Experimental investigation on the cyclic behaviour of full-scale reinforced concrete columns under biaxial shear loading

Although reinforced concrete (RC) elements frequently undergo biaxial shear forces, limited experimental investigations on RC elements subject to biaxial shear have been conducted, and studies about the different types of biaxial shear failure (i.e., flexural-shear and brittle shear) are even scarcer. The focus of this experimental study is on the flexural-shear and the shear failure modes of shear-deficient full-scale RC columns tested under constant compression and subject to an oblique cyclic lateral load with respect to the principal axes of the cross-section. Twelve columns with square and rectangular cross-section have been tested by applying the shear load along different directions. A comprehensive set of experimental data is critically presented to investigate the effect of biaxial loading condition on damage patterns, strain distribution of longitudinal and transverse reinforcement, force–displacement curves of the columns, shear capacity, displacement ductility, stiffness and energy dissipation.

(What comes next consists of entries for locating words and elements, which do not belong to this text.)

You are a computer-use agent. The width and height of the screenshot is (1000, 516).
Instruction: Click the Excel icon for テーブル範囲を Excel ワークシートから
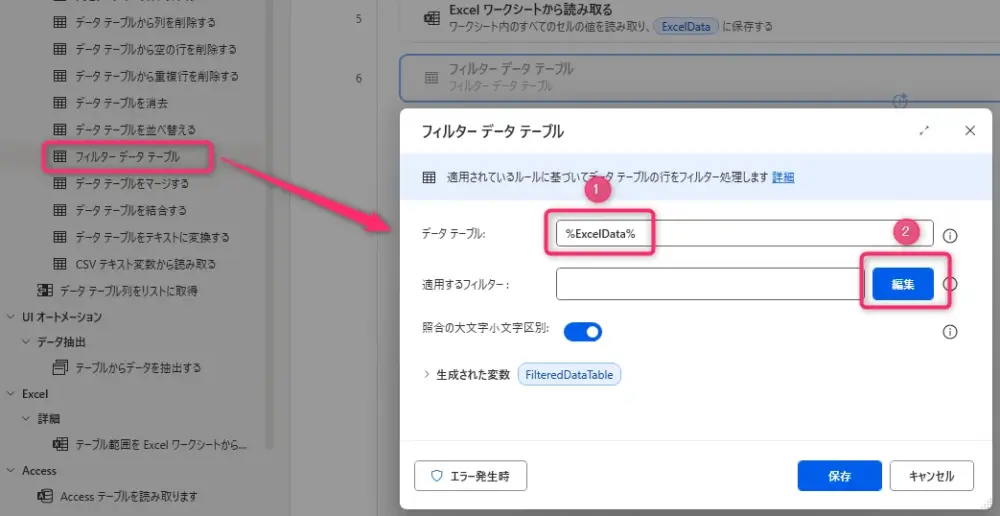[60, 444]
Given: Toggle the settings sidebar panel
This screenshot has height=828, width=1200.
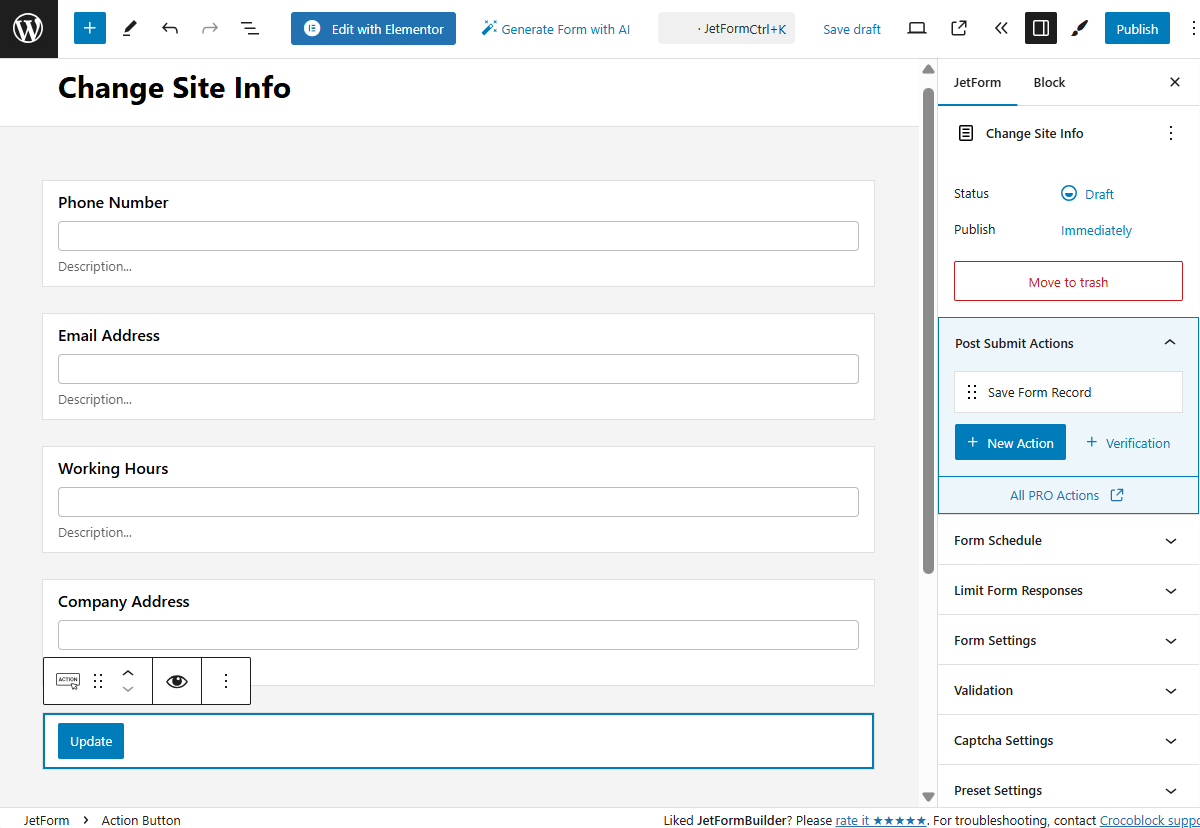Looking at the screenshot, I should [1040, 28].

It has been found that: i) biaxial loading condition affects the cracking morphology and distribution, as the cracks appear steeper and denser for columns subjected to uniaxial loading, and diffused and more gradually inclined for columns subjected to biaxial loading; ii) stirrups being more parallel to the loading direction are more prone to yield than orthogonal ones, while yielding of longitudinal bars occurs subsequently under biaxial loading; iii) the quadratic interaction domain underestimates the shear capacity of brittle shear columns with low amounts of stirrups by around 10%; iv) the quadratic interaction domain provides reasonable predictions of the displacement capacity under biaxial shear.